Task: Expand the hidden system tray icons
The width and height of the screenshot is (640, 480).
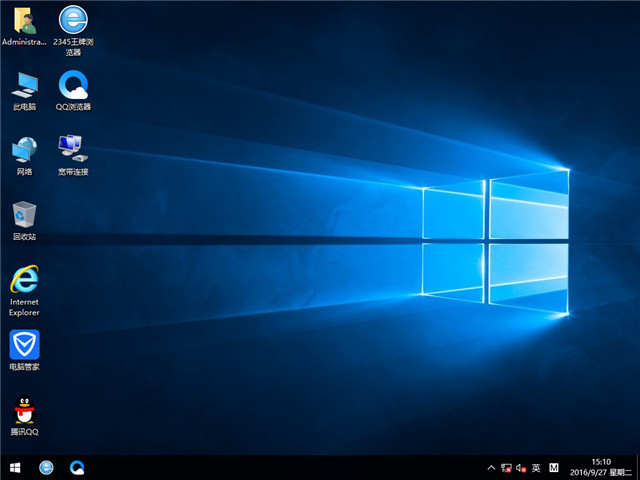Action: point(491,467)
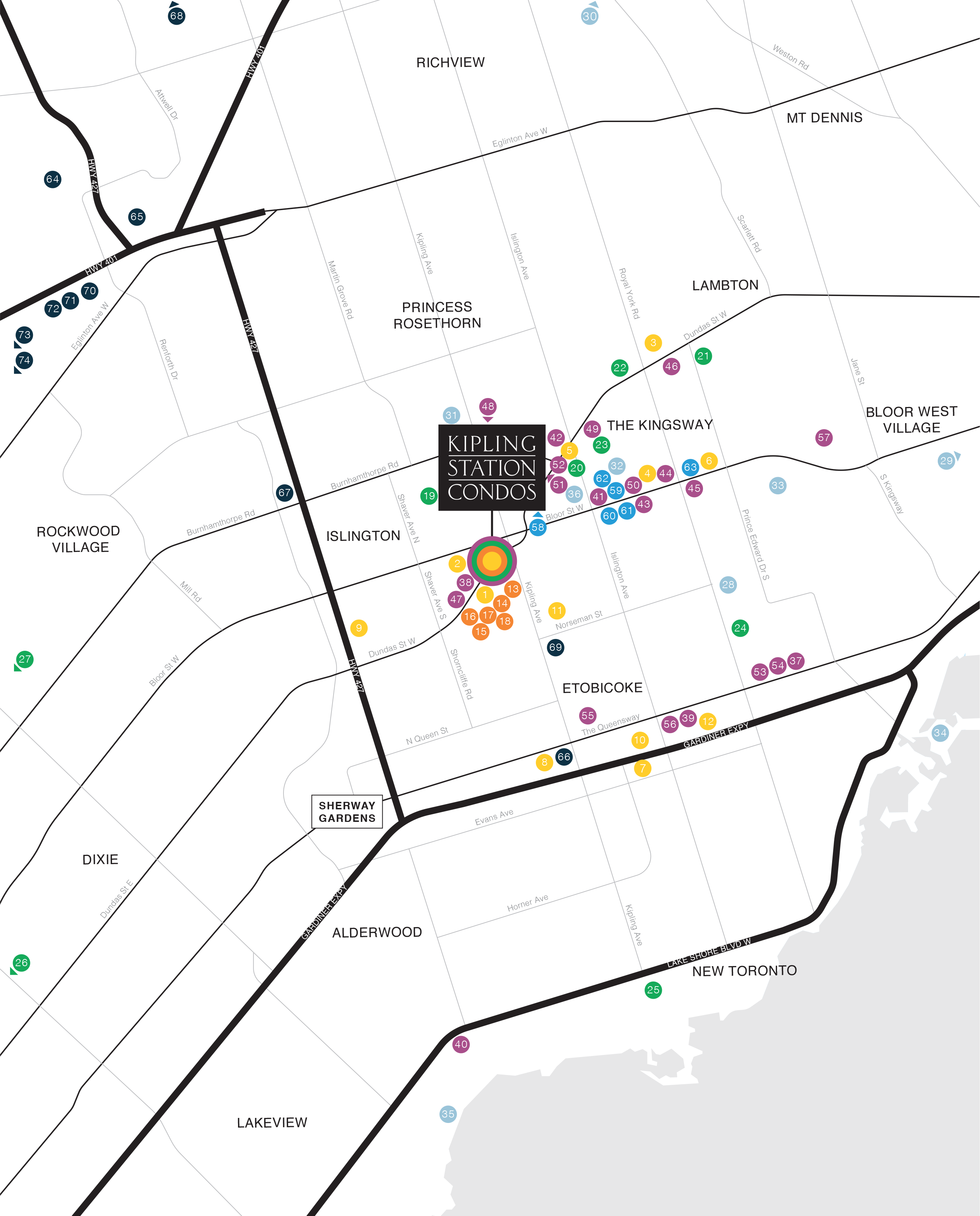
Task: Click the Sherway Gardens label box
Action: point(346,812)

Given problem
Rewrite all the entries above with "system tray" swapped for "notification area" and nothing else changed, leaving the pictures out.

Solved problem
Task: Expand the hidden notification area icons
The width and height of the screenshot is (640, 480).
Action: point(491,467)
Task: Click the Sherway Gardens label box
Action: point(346,812)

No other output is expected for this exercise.